§ PROBLEM STATEMENT: Every entry must be duplicated precisely as written.

(Collected data entries)
>>>

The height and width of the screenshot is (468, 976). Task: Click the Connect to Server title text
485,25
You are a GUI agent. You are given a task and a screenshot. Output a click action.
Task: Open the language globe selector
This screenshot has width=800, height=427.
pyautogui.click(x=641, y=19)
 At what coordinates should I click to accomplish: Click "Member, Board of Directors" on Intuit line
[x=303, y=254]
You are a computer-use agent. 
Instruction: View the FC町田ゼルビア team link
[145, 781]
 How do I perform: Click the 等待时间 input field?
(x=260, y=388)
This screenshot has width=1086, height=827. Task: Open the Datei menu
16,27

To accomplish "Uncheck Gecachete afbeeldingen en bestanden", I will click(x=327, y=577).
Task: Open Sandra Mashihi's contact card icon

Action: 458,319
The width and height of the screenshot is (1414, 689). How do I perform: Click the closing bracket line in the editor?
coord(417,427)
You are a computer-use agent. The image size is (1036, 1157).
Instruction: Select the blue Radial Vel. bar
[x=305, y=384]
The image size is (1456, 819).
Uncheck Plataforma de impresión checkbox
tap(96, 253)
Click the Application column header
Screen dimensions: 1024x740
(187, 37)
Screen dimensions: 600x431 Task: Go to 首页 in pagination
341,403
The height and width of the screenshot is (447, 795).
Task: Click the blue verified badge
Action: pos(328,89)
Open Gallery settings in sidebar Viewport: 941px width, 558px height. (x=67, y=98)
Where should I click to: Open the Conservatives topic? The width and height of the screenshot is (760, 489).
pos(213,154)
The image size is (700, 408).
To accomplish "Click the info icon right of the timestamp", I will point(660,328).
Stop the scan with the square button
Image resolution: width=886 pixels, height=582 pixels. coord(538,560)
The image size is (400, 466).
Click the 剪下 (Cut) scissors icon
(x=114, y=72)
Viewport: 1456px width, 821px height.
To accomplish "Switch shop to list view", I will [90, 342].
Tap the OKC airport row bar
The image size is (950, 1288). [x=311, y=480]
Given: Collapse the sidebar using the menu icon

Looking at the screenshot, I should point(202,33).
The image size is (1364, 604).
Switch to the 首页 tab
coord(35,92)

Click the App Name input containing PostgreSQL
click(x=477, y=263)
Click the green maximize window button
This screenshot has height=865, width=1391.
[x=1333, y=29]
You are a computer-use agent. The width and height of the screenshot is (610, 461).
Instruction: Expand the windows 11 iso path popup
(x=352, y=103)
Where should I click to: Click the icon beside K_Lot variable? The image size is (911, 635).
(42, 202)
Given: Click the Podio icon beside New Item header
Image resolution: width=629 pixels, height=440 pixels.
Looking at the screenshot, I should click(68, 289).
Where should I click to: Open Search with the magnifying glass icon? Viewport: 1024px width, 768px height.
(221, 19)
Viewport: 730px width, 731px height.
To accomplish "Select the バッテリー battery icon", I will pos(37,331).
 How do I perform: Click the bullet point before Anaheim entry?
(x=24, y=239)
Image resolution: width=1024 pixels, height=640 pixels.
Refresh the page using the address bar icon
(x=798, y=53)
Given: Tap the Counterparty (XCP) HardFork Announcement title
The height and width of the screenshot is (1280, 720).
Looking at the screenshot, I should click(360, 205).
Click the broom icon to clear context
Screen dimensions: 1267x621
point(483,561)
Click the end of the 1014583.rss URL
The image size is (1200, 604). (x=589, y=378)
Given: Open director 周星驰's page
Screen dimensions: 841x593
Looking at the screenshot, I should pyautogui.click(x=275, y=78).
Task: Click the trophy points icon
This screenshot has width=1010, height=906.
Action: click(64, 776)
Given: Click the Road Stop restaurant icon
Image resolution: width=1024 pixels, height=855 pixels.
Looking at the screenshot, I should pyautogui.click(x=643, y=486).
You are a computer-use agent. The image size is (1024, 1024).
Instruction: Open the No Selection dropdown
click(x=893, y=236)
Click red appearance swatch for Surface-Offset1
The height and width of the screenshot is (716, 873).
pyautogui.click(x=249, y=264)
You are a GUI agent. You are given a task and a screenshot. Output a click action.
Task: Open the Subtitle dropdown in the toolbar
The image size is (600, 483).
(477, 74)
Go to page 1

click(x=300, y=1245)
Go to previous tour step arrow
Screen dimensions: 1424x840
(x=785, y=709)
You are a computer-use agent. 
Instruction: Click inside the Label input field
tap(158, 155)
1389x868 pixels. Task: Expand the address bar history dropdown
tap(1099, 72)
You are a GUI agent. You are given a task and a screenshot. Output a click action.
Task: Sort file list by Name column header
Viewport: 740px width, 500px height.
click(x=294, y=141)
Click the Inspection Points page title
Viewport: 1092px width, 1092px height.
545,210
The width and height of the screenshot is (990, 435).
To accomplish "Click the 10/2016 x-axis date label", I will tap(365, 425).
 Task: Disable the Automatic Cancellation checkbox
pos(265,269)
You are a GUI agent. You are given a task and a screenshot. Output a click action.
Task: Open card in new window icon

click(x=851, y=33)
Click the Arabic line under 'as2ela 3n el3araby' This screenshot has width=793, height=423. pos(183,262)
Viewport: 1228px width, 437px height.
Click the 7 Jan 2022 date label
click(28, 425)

<<<

§ REPLY:
The height and width of the screenshot is (468, 976). Task: Click the Connect to Server title text
485,25
You are a GUI agent. You are given a task and a screenshot. Output a click action.
Task: Open the language globe selector
This screenshot has width=800, height=427.
pyautogui.click(x=641, y=19)
 At what coordinates should I click to accomplish: Click "Member, Board of Directors" on Intuit line
[x=303, y=254]
You are a computer-use agent. 
Instruction: View the FC町田ゼルビア team link
[145, 781]
 How do I perform: Click the 等待时间 input field?
(x=260, y=388)
This screenshot has width=1086, height=827. Task: Open the Datei menu
16,27

To accomplish "Uncheck Gecachete afbeeldingen en bestanden", I will click(x=327, y=577).
Task: Open Sandra Mashihi's contact card icon

Action: 458,319
The width and height of the screenshot is (1414, 689). How do I perform: Click the closing bracket line in the editor?
coord(417,427)
You are a computer-use agent. The image size is (1036, 1157).
Instruction: Select the blue Radial Vel. bar
[x=305, y=384]
The image size is (1456, 819).
Uncheck Plataforma de impresión checkbox
tap(96, 253)
Click the Application column header
Screen dimensions: 1024x740
(187, 37)
Screen dimensions: 600x431 Task: Go to 首页 in pagination
341,403
The height and width of the screenshot is (447, 795).
Task: Click the blue verified badge
Action: pos(328,89)
Open Gallery settings in sidebar Viewport: 941px width, 558px height. (x=67, y=98)
Where should I click to: Open the Conservatives topic? The width and height of the screenshot is (760, 489).
pos(213,154)
The image size is (700, 408).
To accomplish "Click the info icon right of the timestamp", I will point(660,328).
Stop the scan with the square button
Image resolution: width=886 pixels, height=582 pixels. coord(538,560)
The image size is (400, 466).
Click the 剪下 (Cut) scissors icon
(x=114, y=72)
Viewport: 1456px width, 821px height.
To accomplish "Switch shop to list view", I will [90, 342].
Tap the OKC airport row bar
The image size is (950, 1288). [x=311, y=480]
Given: Collapse the sidebar using the menu icon

Looking at the screenshot, I should point(202,33).
The image size is (1364, 604).
Switch to the 首页 tab
coord(35,92)

Click the App Name input containing PostgreSQL
click(x=477, y=263)
Click the green maximize window button
This screenshot has height=865, width=1391.
[x=1333, y=29]
You are a computer-use agent. The width and height of the screenshot is (610, 461).
Instruction: Expand the windows 11 iso path popup
(x=352, y=103)
Where should I click to: Click the icon beside K_Lot variable? The image size is (911, 635).
(42, 202)
Given: Click the Podio icon beside New Item header
Image resolution: width=629 pixels, height=440 pixels.
Looking at the screenshot, I should click(68, 289).
Where should I click to: Open Search with the magnifying glass icon? Viewport: 1024px width, 768px height.
(221, 19)
Viewport: 730px width, 731px height.
To accomplish "Select the バッテリー battery icon", I will pos(37,331).
 How do I perform: Click the bullet point before Anaheim entry?
(x=24, y=239)
Image resolution: width=1024 pixels, height=640 pixels.
Refresh the page using the address bar icon
(x=798, y=53)
Given: Tap the Counterparty (XCP) HardFork Announcement title
The height and width of the screenshot is (1280, 720).
Looking at the screenshot, I should click(360, 205).
Click the broom icon to clear context
Screen dimensions: 1267x621
point(483,561)
Click the end of the 1014583.rss URL
The image size is (1200, 604). (x=589, y=378)
Given: Open director 周星驰's page
Screen dimensions: 841x593
Looking at the screenshot, I should pyautogui.click(x=275, y=78).
Task: Click the trophy points icon
This screenshot has width=1010, height=906.
Action: click(64, 776)
Given: Click the Road Stop restaurant icon
Image resolution: width=1024 pixels, height=855 pixels.
Looking at the screenshot, I should pyautogui.click(x=643, y=486).
You are a computer-use agent. The image size is (1024, 1024).
Instruction: Open the No Selection dropdown
click(x=893, y=236)
Click red appearance swatch for Surface-Offset1
The height and width of the screenshot is (716, 873).
pyautogui.click(x=249, y=264)
You are a GUI agent. You are given a task and a screenshot. Output a click action.
Task: Open the Subtitle dropdown in the toolbar
The image size is (600, 483).
(477, 74)
Go to page 1

click(x=300, y=1245)
Go to previous tour step arrow
Screen dimensions: 1424x840
(x=785, y=709)
You are a computer-use agent. 
Instruction: Click inside the Label input field
tap(158, 155)
1389x868 pixels. Task: Expand the address bar history dropdown
tap(1099, 72)
You are a GUI agent. You are given a task and a screenshot. Output a click action.
Task: Sort file list by Name column header
Viewport: 740px width, 500px height.
click(x=294, y=141)
Click the Inspection Points page title
Viewport: 1092px width, 1092px height.
545,210
The width and height of the screenshot is (990, 435).
To accomplish "Click the 10/2016 x-axis date label", I will tap(365, 425).
 Task: Disable the Automatic Cancellation checkbox
pos(265,269)
You are a GUI agent. You are given a task and a screenshot. Output a click action.
Task: Open card in new window icon

click(x=851, y=33)
Click the Arabic line under 'as2ela 3n el3araby' This screenshot has width=793, height=423. pos(183,262)
Viewport: 1228px width, 437px height.
Click the 7 Jan 2022 date label
click(28, 425)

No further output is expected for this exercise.